The vilification of Hillary Clinton has led some to feel, as Emily Bazelon puts it in this week’s Sunday NYT magazine, “that Hillary must be hiding something.” But what? Clinton, for instance, has released her tax returns. Trump, after having said that if he ran for president he would release his tax returns, in fact has not. This makes him the first presidential candidate in decades to fail to do so.

Trump has spewed out so many false promises, inaccurate assertions, and outright lies that he can’t keep track of them. Any rookie cop knows that self-contradiction is suggestive of lying. Or, as Shakespeare wrote: “Oh, what a tangled web we weave when we first practice to deceive.” Yet it is Hillary who must be hiding something and who is seen by the public as more untrustworthy than Trump.

Public ignorance is bliss—for Trump. That ignorance is enabled by the pseudo-objectivity of the media and by what can only be described as the willful resistance to facts by a portion of his supporters. Egan: “Last year was the hottest on record. This July just passed was earth’s warmest month in the modern era. Still, Gallup found that 45 percent of Republicans don’t believe the temperature. We’re not talking about doubt over whether the latest spike was human-caused—they don’t accept the numbers, from all those lying meteorologists.”
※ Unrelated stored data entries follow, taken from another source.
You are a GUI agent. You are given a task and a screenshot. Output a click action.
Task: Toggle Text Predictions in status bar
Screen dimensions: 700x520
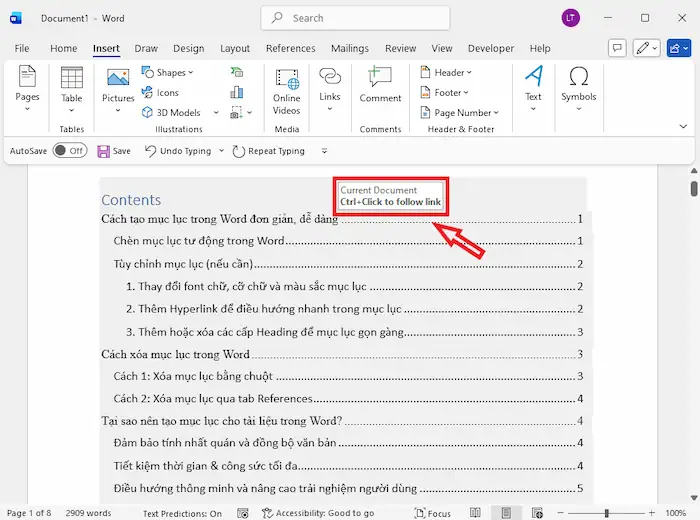182,513
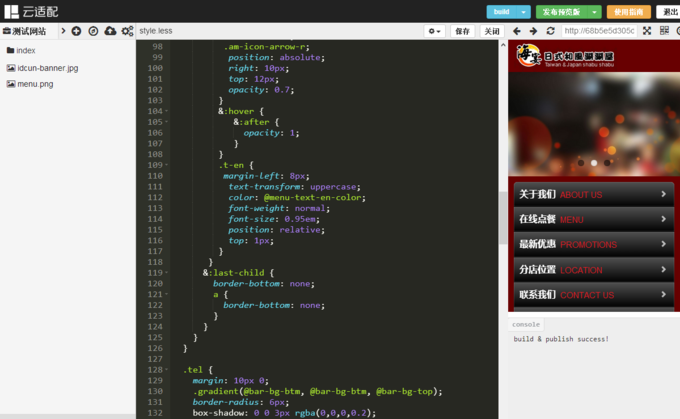Expand preview to fullscreen
Screen dimensions: 680x419
(x=648, y=31)
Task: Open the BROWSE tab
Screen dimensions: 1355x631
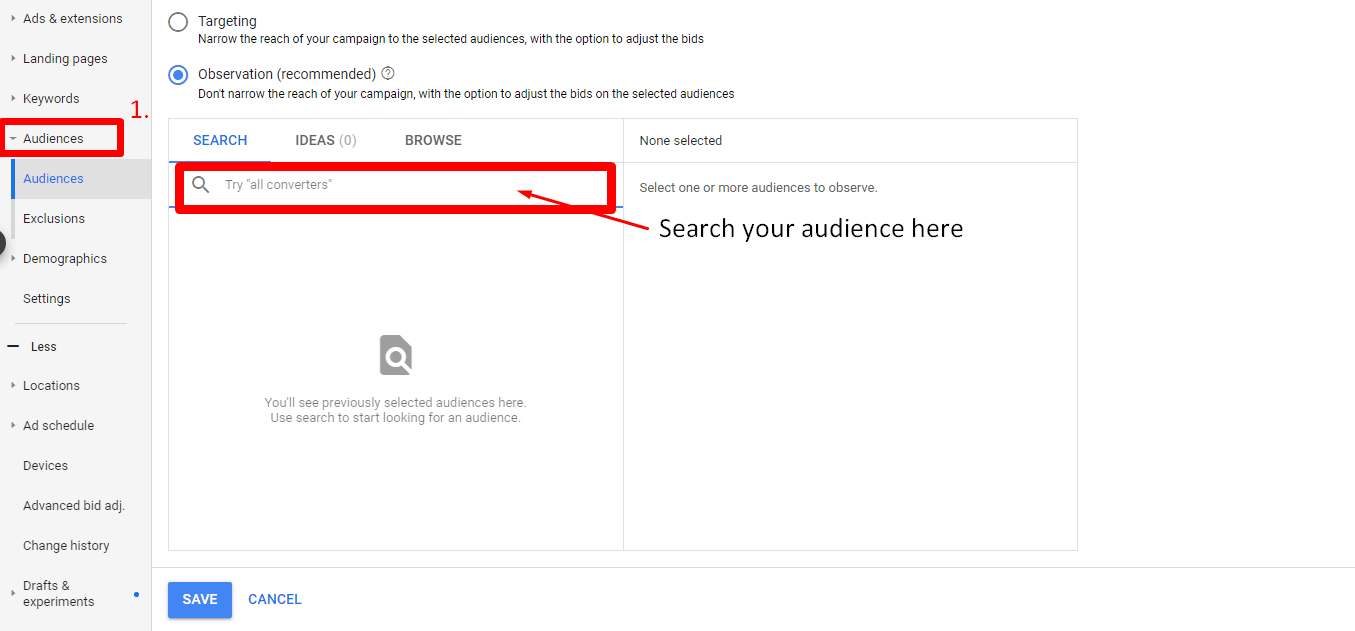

In November, citizens should fulfill their responsibility by voting with their head. For what remains of the race, the media should enable voters to make an intelligent choice by reporting the truth. On this issue, I give Paul Krugman the last word:

“I would urge journalists to ask whether they are reporting facts or simply engaging in innuendo, and urge the public to read with a critical eye. If reports about a candidate talk about how something ‘raises questions,’ creates ‘shadows,’ or anything similar, be aware that these are all too often weasel words used to create the impression of wrongdoing out of thin air.

“And here’s a pro tip: the best ways to judge a candidate’s character are to look at what he or she has actually done, and what policies he or she is proposing. Mr. Trump’s record of bilking students, stiffing contractors and more is a good indicator of how he’d act as president; Mrs. Clinton’s speaking style and body language aren’t…and the contrast between Mr. Trump’s policy incoherence and Mrs. Clinton’s carefulness speaks volumes today.”